Amid arguments both for and against CoreOS' App Container and Rocket, a new revision -- Rocket 0.2.0 -- surfaced late last week and brought with it a clearer idea of how CoreOS wants the new App Container format to embody simplicity and security by default.
In a blog post last Friday, Jonathan Boulle of CoreOS announced new features for Rocket 0.2.0 and new details for the still-evolving container spec used by Rocket. The client now has a number of lifecycle commands for checking and disposing of containers, as well as a signature validation mechanism, "a small but important step towards our goal of Rocket being as secure as possible by default," Boulle wrote.
That last feature -- and its implementation this early in Rocket's lifecycle -- is meant to contrast with Docker's approach to container signatures and validation. Docker originally offered little in the way of verifying container integrity and didn't add more rigid features for verifying signatures until version 1.3, released last October. CoreOS, however, perhaps learning from Docker's history, is building integrity-guaranteeing functionality into Rocket as early on as possible.
CoreOS is also trying to ensure that at least as much work is done around the App Container (appc) spec, rather than only the client itself (an implementation of the spec). The spec "continues to evolve but is now stabilizing," and two new implementations have also surfaced: jetpack (for executing appc containers on FreeBSD) and libappc (a C++ library for appc).
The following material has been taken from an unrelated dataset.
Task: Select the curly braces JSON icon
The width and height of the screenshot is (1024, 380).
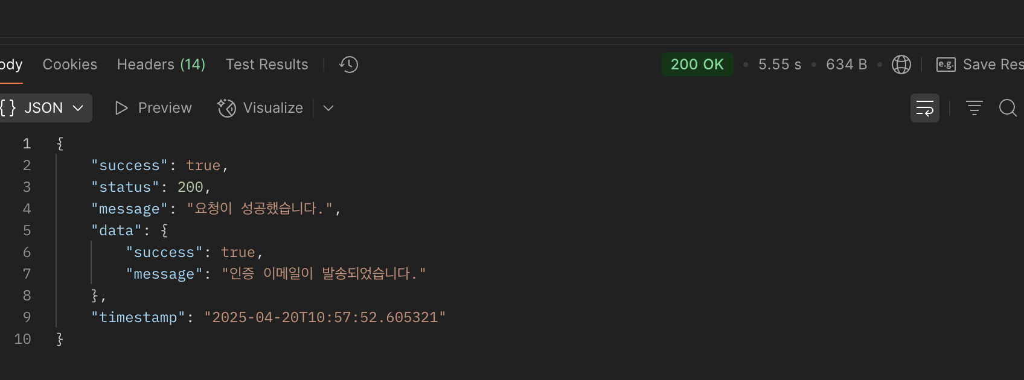Action: point(8,108)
The single biggest challenge that CoreOS faces with App Container and Rocket isn't to make it a point-for-point technological match for Docker or even a superior project from a technical standpoint. Both Docker and App Container/Rocket are open source projects, so rapid evolution and keeping abreast of other developments are par for their respective courses.
Rather, the challenge is in how Docker has managed -- in a startlingly short time -- to generate a large culture of related third-party software, tools, and platforms. Making current Docker-powered services and Docker-centric tools support Rocket/App Container is more than a technical decision; the demand and tangible benefits have to be there. CoreOS may be able to accomplish some of that through its existing following, but little question remains that Docker is still the default for most people considering containers.